I’ve talked about the Landmark Trust in England a few times on Pigtown*Design. They take properties in the UK, renovate them and then rent them out. We stayed in a pair of knitter’s cottages one summer in the Cotswold hills. The Landmark Trust is working with Conservatoire du Littoral, the protectorate of the French coastline, to renovate and preserve a number of buildings along the coast, but they’re starting with an inland building, Le Moulin de la Tuilerie in Gif-sur-Yvette, the one time home to the Duke and Duchess of Windsor, also known as The Mill.
Just 35 km from Paris, this was the only house that the Duke and Duchess ever owned, and they lived there from 1952 until the late 1960’s. Most weekends, they would drive from their house in Paris to this little property where the Duke could potter about the garden and create his own little corner of England.
In the book, Windsor Style, by Susie Menkes, an entire chapter is devoted to life at Le Moulin de la Tuilerie.
In the book, she talks about Billy Baldwin’s visit to the house. He had this to say about the taste of his fellow Baltimorean: Most of the mill was awfully tacky but that's what Wallis had – tacky southern taste, much too overdone, much too elaborate and no real charm.

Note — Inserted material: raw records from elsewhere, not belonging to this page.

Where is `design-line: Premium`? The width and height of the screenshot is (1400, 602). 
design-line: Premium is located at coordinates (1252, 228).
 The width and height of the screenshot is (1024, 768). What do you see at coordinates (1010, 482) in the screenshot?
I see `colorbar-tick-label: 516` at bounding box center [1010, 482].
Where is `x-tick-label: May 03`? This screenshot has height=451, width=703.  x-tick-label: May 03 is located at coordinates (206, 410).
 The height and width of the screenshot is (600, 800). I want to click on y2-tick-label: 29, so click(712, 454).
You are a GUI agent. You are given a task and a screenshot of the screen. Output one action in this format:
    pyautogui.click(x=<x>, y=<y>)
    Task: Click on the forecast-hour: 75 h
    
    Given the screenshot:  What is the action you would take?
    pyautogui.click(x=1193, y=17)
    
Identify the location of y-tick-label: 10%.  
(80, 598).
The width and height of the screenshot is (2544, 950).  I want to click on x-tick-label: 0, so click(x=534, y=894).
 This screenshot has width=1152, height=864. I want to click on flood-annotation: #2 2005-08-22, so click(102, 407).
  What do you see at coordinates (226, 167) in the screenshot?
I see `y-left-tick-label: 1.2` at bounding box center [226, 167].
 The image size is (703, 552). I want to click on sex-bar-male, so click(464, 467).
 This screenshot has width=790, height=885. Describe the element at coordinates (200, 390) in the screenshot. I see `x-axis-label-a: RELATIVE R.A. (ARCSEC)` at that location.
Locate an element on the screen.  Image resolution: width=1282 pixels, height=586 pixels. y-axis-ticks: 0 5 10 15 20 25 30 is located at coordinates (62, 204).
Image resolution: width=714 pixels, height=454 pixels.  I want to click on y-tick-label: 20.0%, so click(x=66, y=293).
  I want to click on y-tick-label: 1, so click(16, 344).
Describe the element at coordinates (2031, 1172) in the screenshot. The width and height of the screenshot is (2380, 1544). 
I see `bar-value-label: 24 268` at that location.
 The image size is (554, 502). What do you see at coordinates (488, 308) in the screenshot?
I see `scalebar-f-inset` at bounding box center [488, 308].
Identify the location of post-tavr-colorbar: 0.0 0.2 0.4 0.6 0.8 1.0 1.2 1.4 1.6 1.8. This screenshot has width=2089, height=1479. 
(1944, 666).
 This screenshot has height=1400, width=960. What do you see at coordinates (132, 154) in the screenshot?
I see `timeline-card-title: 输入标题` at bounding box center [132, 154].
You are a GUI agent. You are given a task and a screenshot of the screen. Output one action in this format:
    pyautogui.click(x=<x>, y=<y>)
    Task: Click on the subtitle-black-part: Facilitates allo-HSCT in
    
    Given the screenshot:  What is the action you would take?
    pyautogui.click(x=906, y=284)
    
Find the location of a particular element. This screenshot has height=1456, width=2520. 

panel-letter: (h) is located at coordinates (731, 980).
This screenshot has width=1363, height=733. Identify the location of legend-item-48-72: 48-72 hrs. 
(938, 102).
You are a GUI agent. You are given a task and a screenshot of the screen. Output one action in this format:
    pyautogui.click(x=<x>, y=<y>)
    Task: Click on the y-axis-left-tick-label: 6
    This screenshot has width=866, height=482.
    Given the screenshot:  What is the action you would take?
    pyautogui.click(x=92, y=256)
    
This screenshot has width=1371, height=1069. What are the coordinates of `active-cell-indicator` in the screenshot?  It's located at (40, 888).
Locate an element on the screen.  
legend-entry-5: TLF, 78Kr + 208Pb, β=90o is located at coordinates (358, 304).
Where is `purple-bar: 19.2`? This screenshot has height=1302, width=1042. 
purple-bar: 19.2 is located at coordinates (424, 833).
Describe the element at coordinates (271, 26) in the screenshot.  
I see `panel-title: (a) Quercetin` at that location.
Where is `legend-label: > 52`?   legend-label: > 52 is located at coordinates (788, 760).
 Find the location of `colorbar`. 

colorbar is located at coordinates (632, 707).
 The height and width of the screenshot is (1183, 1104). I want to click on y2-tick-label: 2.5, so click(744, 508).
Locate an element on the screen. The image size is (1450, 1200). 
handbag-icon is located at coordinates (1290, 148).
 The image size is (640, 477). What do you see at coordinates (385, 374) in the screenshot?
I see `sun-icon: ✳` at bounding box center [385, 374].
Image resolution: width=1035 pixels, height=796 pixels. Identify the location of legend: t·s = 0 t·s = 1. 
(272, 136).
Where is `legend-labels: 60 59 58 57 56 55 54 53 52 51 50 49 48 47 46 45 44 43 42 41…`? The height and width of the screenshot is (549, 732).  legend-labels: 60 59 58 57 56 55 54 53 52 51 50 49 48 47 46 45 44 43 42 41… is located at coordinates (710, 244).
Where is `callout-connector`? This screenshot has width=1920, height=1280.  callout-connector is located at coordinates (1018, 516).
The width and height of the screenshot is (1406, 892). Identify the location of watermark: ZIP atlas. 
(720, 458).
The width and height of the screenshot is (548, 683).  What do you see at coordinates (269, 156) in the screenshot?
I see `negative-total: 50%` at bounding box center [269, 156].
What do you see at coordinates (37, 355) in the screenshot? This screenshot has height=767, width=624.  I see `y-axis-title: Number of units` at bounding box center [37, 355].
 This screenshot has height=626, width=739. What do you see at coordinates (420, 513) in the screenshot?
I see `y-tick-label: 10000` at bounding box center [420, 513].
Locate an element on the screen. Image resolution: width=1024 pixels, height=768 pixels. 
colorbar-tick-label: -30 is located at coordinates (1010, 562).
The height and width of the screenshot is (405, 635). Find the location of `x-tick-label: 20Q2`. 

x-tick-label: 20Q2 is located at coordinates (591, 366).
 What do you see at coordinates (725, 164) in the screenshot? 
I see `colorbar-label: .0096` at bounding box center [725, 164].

The interiors were stripped by the Lebanese millionaire who last owned the property , but one of the few remaining pieces of the Windsor-era interior is a mural which the Duchess had painted. It’s a commentary on how she felt she was treated by the press – especially the UK press.
Or, from Landmark’s description: The Duchess’s jeu d’esprit, created for her by decorator Stéphane Boudin, still presides from the wall of the large first floor living room – ‘I'm not the miller’s daughter, but I have been through the mill.’
Landmark has not attempted to recreate the Windsors’ bright and eclectic furnishings and décor, but has furnished the house with an echo of Englishness and with much to recall their happy times here.